A bail hearing is a hearing with the defence and the Crown arguing why or why not and the Judge makes his decision based on that.

In determining whether or not an individual facing criminal charges should be released from jail, the Court must be satisfied that the accused person will attend their court dates, that there is not a substantial likelihood that the accused would commit further criminal offences while released on bail and that the community would not be offended by the person's release given the serious nature of the offences alleged and the strength of the Crown’s case against the accused. The onus is generally on the Crown to show why the accused should not be released on bail. In some situations, the onus is switched and it is the accused who must show why he should not be detained in jail while he awaits trial. Most commonly, the reverse onus provisions are triggered when an accused person is already released on bail for other charges or is charged with a specific offence that imposes the reverse onus procedure, such as drug trafficking. A reverse onus situation may also be triggered when the person charged does not ordinarily reside in Canada.

At the bail hearing stage, the person charged will likely need the assistance of his or her friends or family members to come to court and act as sureties.
A surety is somebody willing to supervise the accused person while released on bail and is responsible for ensuring that all of the conditions of the bail are being followed. In some instances, the accused person may be required to live with the surety and the surety will likely be required to pledge a monetary amount towards the bail. This monetary pledge ensures that the surety will properly supervise the accused person - or risk losing their money should they fail to do so. In most instances, the surety need only establish that they have access to the amount of money being pledged and need not deposit the money with the courts. Bankbook statements or property deeds are examples of ways the surety can prove their assets to the Court.

The amount of sureties and money to be pledged can vary depending on a number of factors such as the number of criminal charges the accused is facing, the type of charges, the financial situation of the surety, the surety’s ability to supervise the accused, whether the accused has a prior criminal record and the extent of the record among other considerations.

Every case is fact specific and the decision of how many sureties are required and how much money they must pledge is ultimately a decision for Judge or Justice presiding over the bail hearing. A surety may be asked to testify in Court about their plan to supervise the accused and perhaps give some background information about the accused person as well as their personal relationship with the accused in order to determine their suitability as a candidate to supervise the accused while on bail.


Hope that helps, as far as I can see if MTR or TLM were actually released on bail, the community would be offended, which could be the sole factor for bail not being granted, though I still am not sure whether or not a bail hearing has even happened at this point.
 
I have been doing some further research on bail and requirements of bail.

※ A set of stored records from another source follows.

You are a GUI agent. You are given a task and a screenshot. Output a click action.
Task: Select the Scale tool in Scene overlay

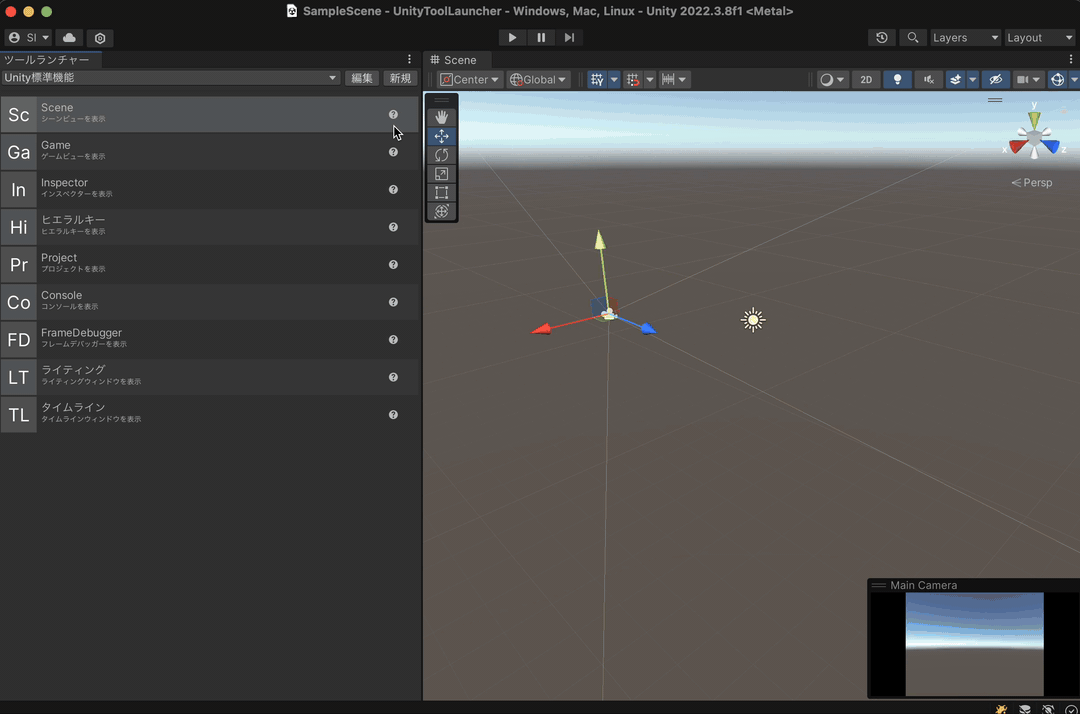click(x=441, y=174)
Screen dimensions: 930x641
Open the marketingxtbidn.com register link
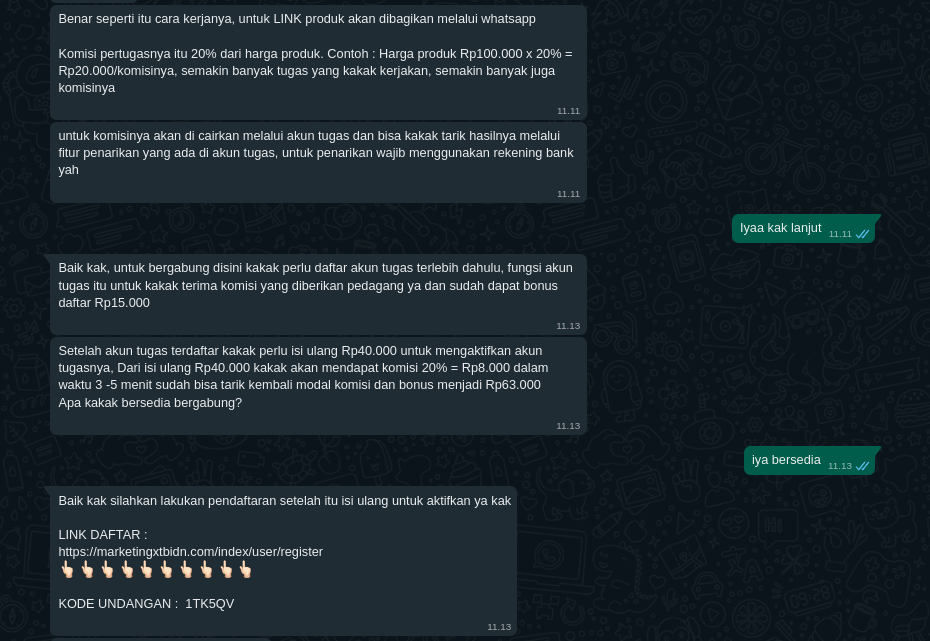point(190,552)
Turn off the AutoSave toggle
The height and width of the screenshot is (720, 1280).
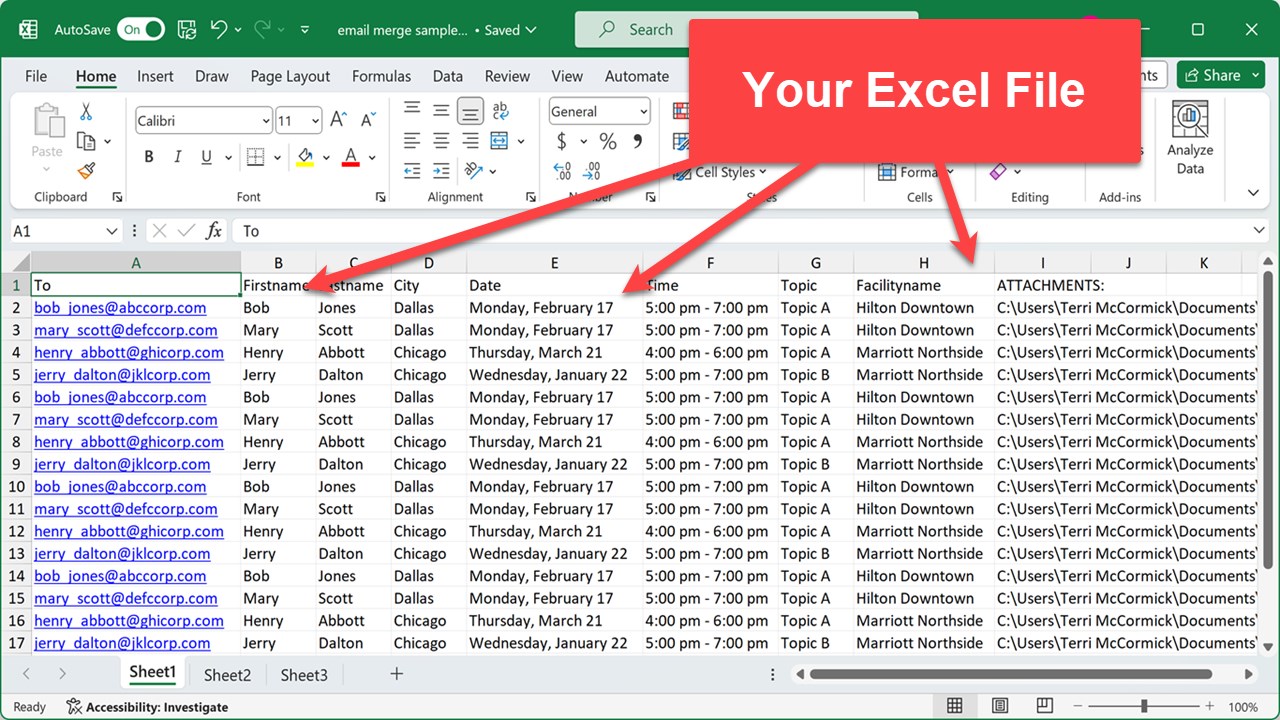(x=141, y=30)
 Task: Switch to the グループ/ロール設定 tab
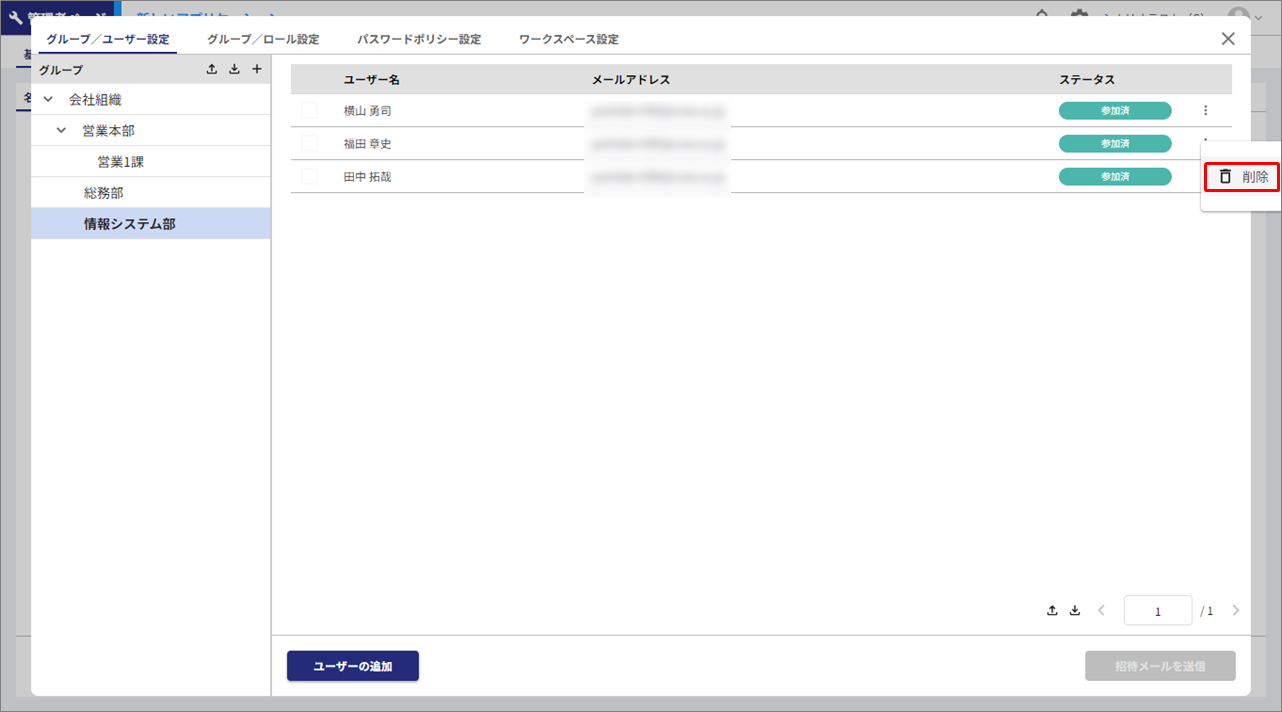point(263,40)
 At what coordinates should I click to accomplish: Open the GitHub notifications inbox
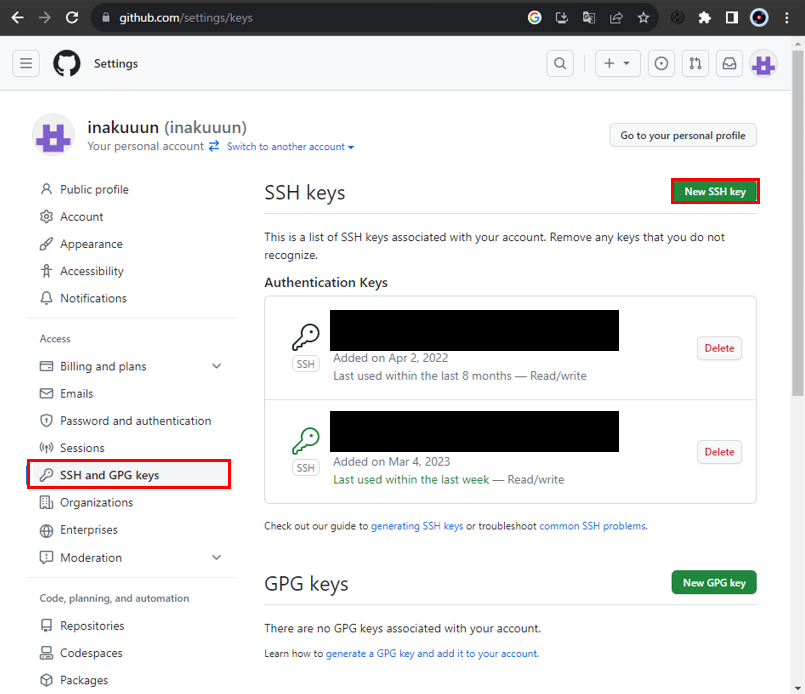click(729, 63)
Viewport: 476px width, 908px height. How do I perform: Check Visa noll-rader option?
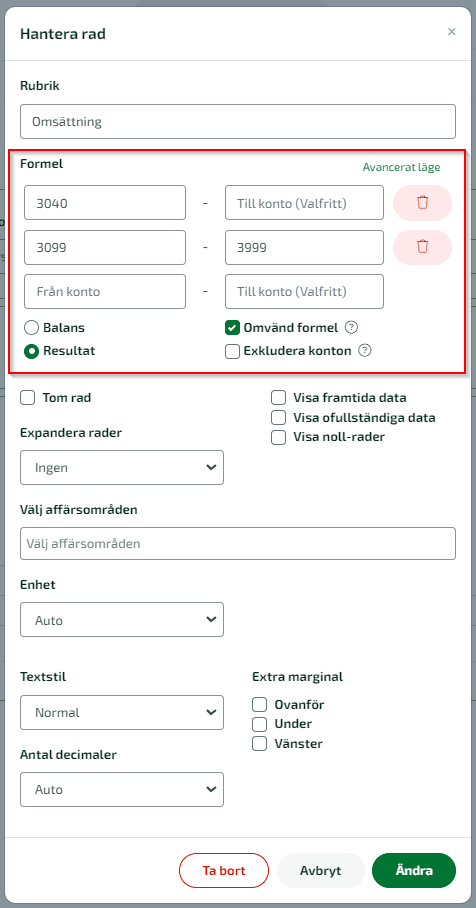[279, 437]
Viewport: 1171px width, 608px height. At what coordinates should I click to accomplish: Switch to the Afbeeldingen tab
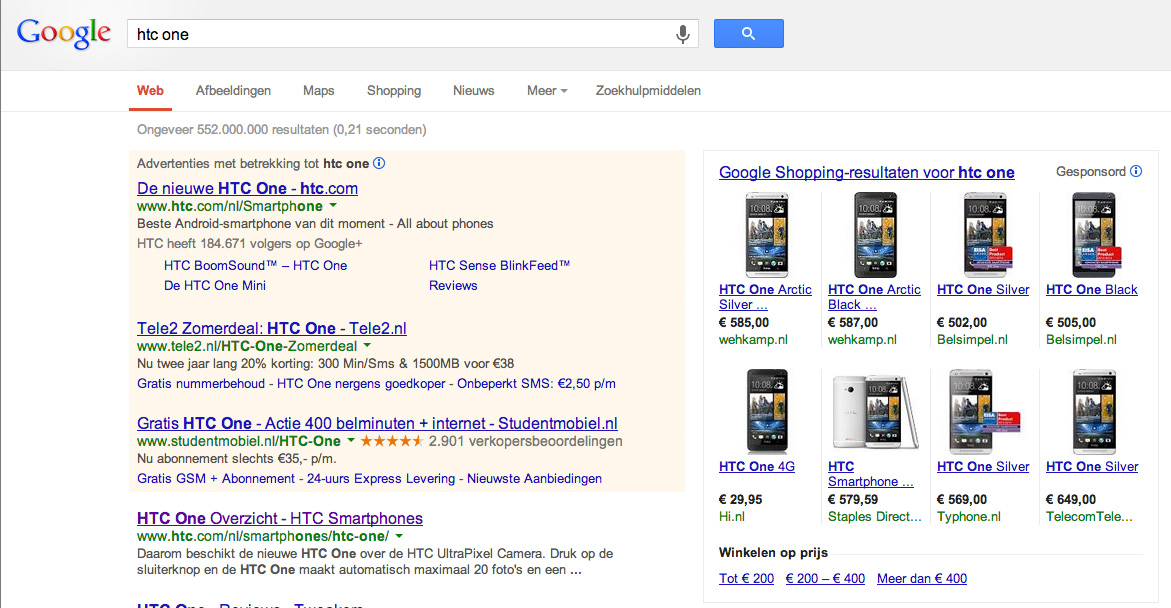[x=233, y=91]
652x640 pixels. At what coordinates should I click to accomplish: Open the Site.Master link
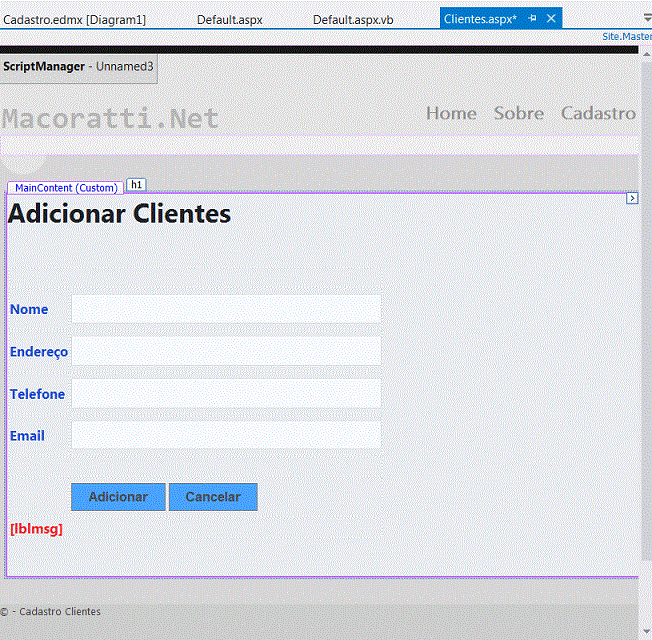pos(626,37)
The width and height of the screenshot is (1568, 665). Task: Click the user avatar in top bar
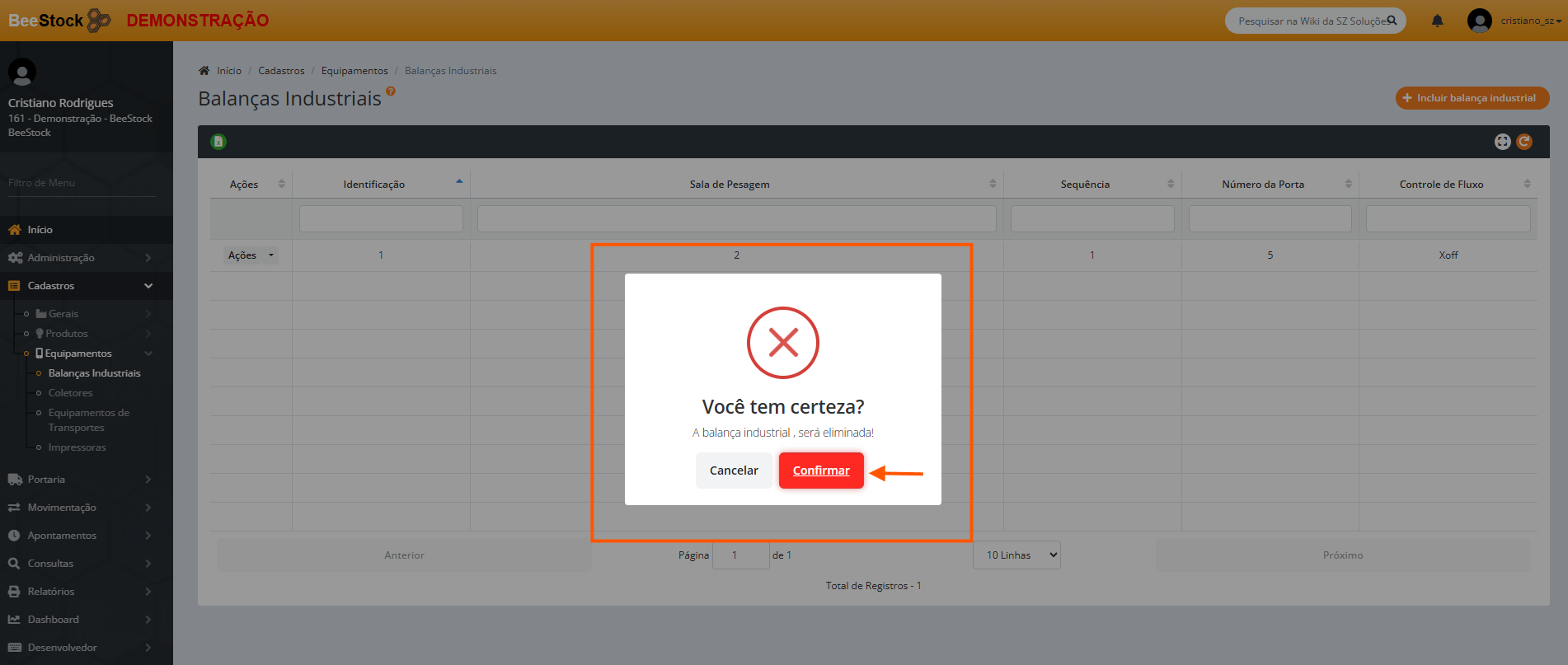1479,21
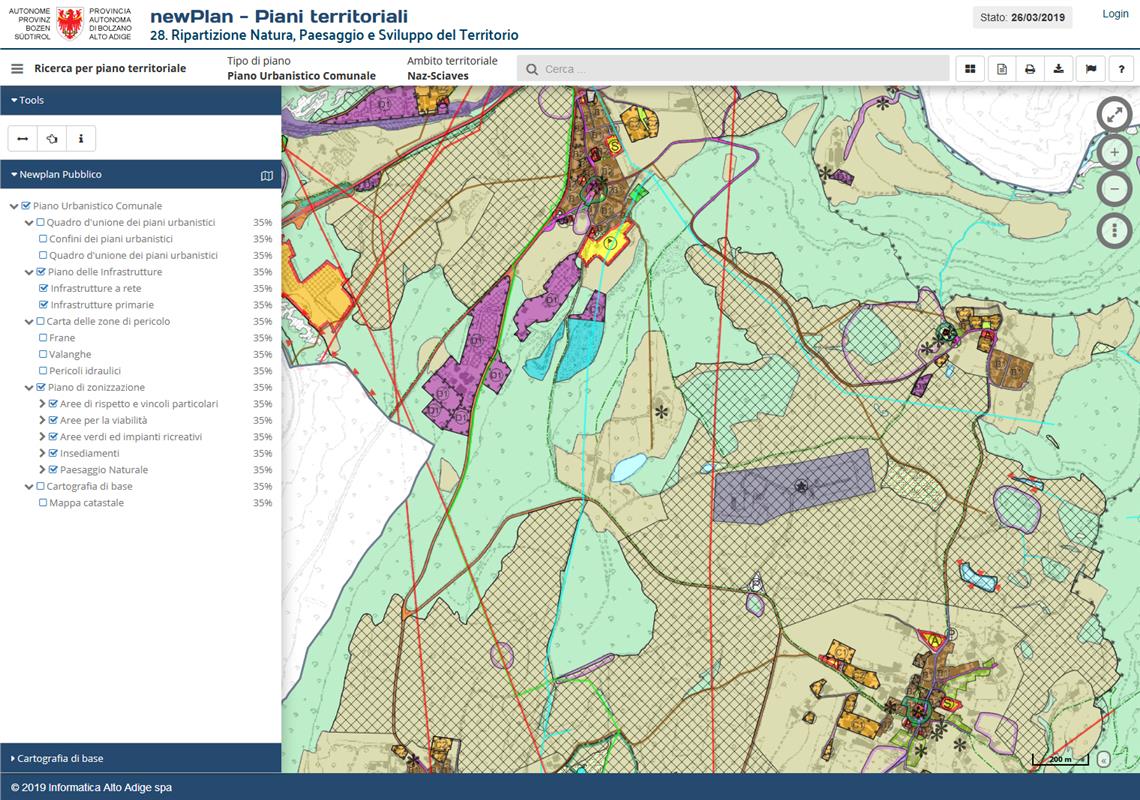Click the Login link
1140x800 pixels.
[1115, 14]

For serious crimes under the Criminal Code, the accused is held in prison pending trial unless he or she makes an application to be released.

Based on this alone, it would be up to the defence counsel and the accused to make an application for a bail review with the Superior Court.
 
Posted by izzy45 – AUG. 5, 2009



The courts in themselves are very busy and the government has laid out a plan to reduce the number of court appearances from the time of the charge being laid to a final outcome, however the court is still very busy and all of this just takes time. Neither side would want to rush into a trial until they had all of their "ducks in a row"!
.

I will refererence this carryover quote, because Izzy provided us with some excellent, first hand answers, which are quite relevant and useful, though I don't remember what thread that was on?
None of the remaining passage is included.